Extrait à lire -
<<<<

Numéro 11 Novembre 2011 - par Pierre Vanrie -

L’accession, en 2002, et le maintien depuis lors au pouvoir par le biais des urnes, du Parti de la justice et du développement (AKP) est tout doucement en train de changer la nature des rapports entre la population turque et son imposant appareil d’État.

L’accession, en 2002, et le maintien depuis lors au pouvoir par le biais des urnes, du Parti de la justice et du développement (AKP) est tout doucement en train de changer la nature des rapports entre la population turque et son imposant appareil d’État. Auparavant, cet appareil d’État était monopolisé par la tendance kémaliste dont l’idéologie consistait à maintenir la population sous la « tutelle » d’une oligarchie bureaucratique civile et militaire se méfiant du « peuple » et sachant ce qui était bon pour lui. Mais sous la férule de ce parti issu de la mouvance islamique et qui a évolué vers une forme de « conservatisme (musulman) démocratique », ainsi qu’il aime à être nommé, cette structure immuable s’est fissurée et les « forteresses » de l’establishment kémaliste se sont petit à petit soumises au joug d’un pouvoir civil à plus forte légitimité démocratique. L’armée qui s’est fourvoyée et discréditée en envisageant des putschs anachroniques semble s’être soumise au pouvoir civil comme l’a montré fin aout le déroulement du Haut Conseil militaire. Ce conseil en charge des nominations au sein de l’état-major fut alors présidé par un Premier ministre qui n’était plus flanqué du chef d’état-major, ce qui était le cas lors des réunions précédentes. La présence dominante plus que symbolique de civils lors de cérémonies importantes telles que la fête de la Victoire du 30 aout — célébrant la victoire militaire sur les Grecs en 1922 — traduit le rééquilibrage en faveur des civils dans une Turquie où l’armée n’avait jamais été jusque-là une « grande muette ».

La haute magistrature était un autre bastion de l’establishment kémaliste qui empêchait la remise en cause d’un ordre établi, au besoin en bannissant de la vie politique des partis défendant une identité périphérique, en l’occurrence islamique ou kurde. Le système de cooptation entre Conseil d’État, Cour constitutionnelle et Conseil supérieur de la magistrature (Conseil supérieur des juges et des procureurs, HSYK en turc) permettait à une justice, certes indépendante du pouvoir politique issu des urnes, mais inféodé aux partisans du maintien d’une tutelle par cet establishment, de préserver le statuquo [1]. Or, ce cercle vicieux a été brisé par la réforme de ce Conseil supérieur à la suite du référendum du 12 septembre 2010 où le « oui », soutenu par l’AKP, l’a emporté avec 58% des suffrages contre 42% pour le « non ». La réforme du HSYK constituait précisément l’un des gros morceaux du paquet de réformes proposé alors par l’AKP et devait ouvrir la voie à une démocratisation d’un appareil judiciaire qui jusque-là n’hésitait pas, sous recommandation de l’armée, à démettre des procureurs ayant « osé » mettre en cause des militaires impliqués dans des barbouzeries liées à la lutte contre le PKK [2].

>>>>

Section de données -

<<<<

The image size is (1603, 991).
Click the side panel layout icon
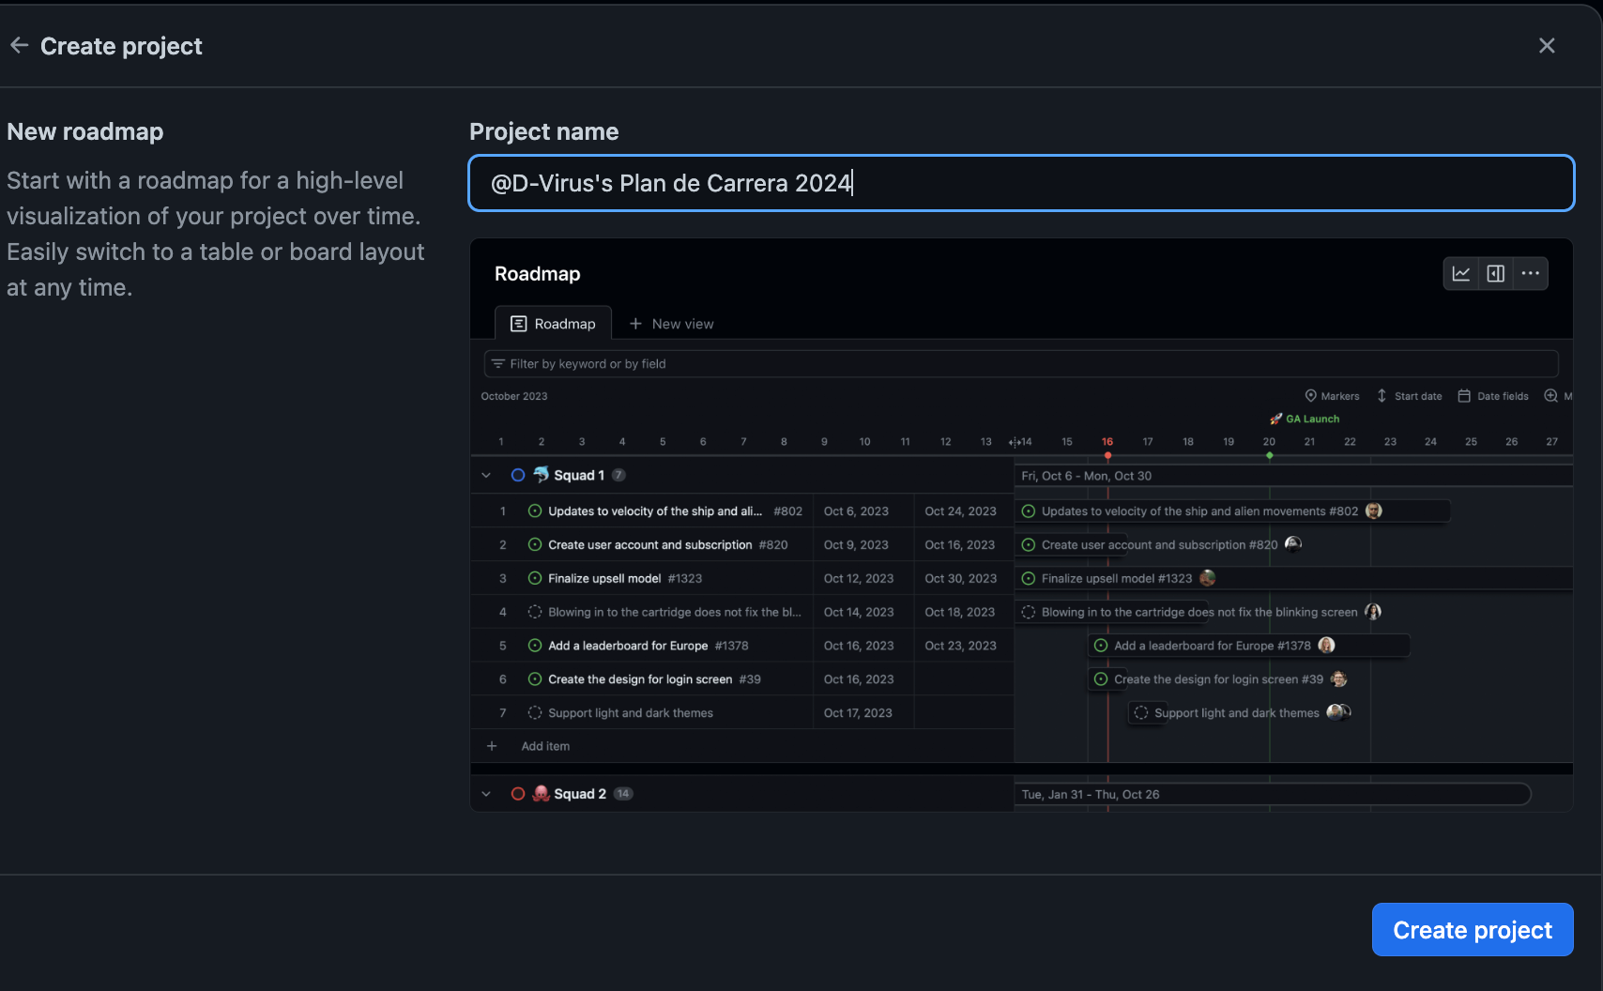[x=1496, y=274]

>>>>

Consignes de l'exercice -
• A. D'après l'extrait sur la Turquie de l'AKP, quel pourcentage des suffrages le « oui » a-t-il obtenu au référendum du 12 septembre 2010 ?
• B. Relevez toutes les institutions que l'extrait sur la Turquie de l'AKP cite comme reliées entre elles par le système de cooptation de la haute magistrature.

Réponses dans l'ordre -
• A. Le « oui » l'a emporté avec 58 % des suffrages.

• B. Le Conseil d'État, la Cour constitutionnelle et le Conseil supérieur de la magistrature (Conseil supérieur des juges et des procureurs, HSYK en turc).